What needs to be done: Please give an exact copy of every line from the one holding "Task: Expand the 更多 timeframe options" through the final line of the records below.

Provided material:
*** Block opens ***

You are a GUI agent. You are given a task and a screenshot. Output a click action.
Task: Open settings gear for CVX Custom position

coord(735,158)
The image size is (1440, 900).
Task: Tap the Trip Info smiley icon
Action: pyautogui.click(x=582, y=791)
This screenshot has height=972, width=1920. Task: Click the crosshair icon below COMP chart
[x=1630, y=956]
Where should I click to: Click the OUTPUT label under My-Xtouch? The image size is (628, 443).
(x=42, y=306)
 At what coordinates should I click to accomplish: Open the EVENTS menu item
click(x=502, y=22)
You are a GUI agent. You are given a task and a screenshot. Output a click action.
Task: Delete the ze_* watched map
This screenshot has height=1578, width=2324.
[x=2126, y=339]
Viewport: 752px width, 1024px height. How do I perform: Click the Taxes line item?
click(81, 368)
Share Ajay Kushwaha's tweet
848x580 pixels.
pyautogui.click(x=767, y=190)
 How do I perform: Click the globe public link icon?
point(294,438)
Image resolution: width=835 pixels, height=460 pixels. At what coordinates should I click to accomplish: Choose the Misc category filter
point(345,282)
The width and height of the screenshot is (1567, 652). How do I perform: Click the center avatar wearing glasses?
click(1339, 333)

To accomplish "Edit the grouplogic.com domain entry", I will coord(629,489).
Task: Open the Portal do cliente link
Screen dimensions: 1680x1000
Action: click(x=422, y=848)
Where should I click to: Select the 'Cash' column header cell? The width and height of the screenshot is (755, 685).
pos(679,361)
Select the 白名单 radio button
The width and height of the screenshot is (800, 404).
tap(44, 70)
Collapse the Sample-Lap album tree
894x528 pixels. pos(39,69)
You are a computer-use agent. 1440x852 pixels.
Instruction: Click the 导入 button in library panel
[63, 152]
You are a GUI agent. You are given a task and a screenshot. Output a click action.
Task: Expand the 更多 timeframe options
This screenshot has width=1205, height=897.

*** Block closes ***

Answer to this problem:
Task: Expand the 更多 timeframe options
This screenshot has width=1205, height=897.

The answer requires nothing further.